This is Open Leg Rocker, which is the first of the intermediate mat exercises. Now as you progress into intermediate work, be sure you've worked through the beginner system so that you feel confident in it. And also think of the six Pilates principles as guiding principles through that workout.
So once you've exhibited in the beginner work - the concepts of breath, concentration, centering, control, precision, and flow - once all those six are in place, then you can start to integrate these intermediate exercises. So the first intermediate exercise, Open Leg Rocker, actually occurs right after Spine Stretch Forward in the beginner series. So we'll pick it up from there.
So, scoot towards the front edge of the mat here, Madeline, and hold around the front of your ankles. Then tuck your tailbone, sit back behind your sitz bones, and extend your legs to a V-position, opening them shoulder distance apart. Like Rolling Like a Ball and Seal, this exercise also is a rolling exercise. It will massage the spine. It's just challenged because now you have to hold your legs in this outstretched, distal position.
So to begin, you'll curl the chin toward the chest, inhale, roll back to the tips of the shoulder blades. Then exhale, roll up. And begin. Inhale, rock back. Exhale, roll up here, and feel the chest open. So it's a challenge and if you get stuck, you might have to do a few for momentum. Again, inhale, curl the chin toward the chest. Exhale, roll up here.
Now what's a little different in this rolling exercise is it's not in the C-curve the whole time. When she comes out of the exercise, her chest will lift, and the tail bone tucks. Let's see it two more times. Inhale, roll back to the shoulder blades. Exhale, roll up and open the chest. One last time, Madeline. Inhale, on your back. Exhale, lift up here nice and tall. Then just bend your knees and bring your feet to the mat.

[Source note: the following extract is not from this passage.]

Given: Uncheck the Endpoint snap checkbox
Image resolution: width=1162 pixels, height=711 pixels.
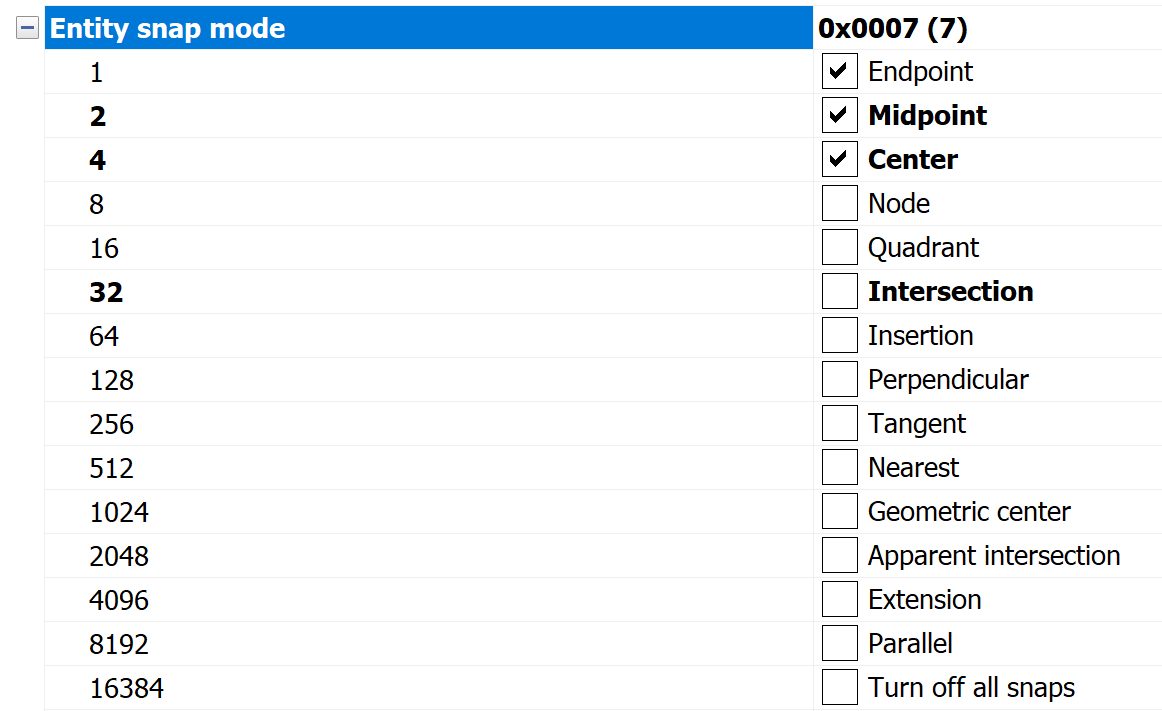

So if this is hard for you to do with straight legs, you can always revert back to some beginner strategies of modifying, and in this case you would hold behind the back of your thighs. So lift your feet up off the mat, lift your elbows, curl the chin toward the chest. Inhale, roll back to the shoulder blades, then exhale, roll up and widen the collar bones and gaze.
One last time here. Inhale, roll back. Exhale, roll up. Hold it here. Lower your feet back down to the mat. And there you have the Open Leg Rocker.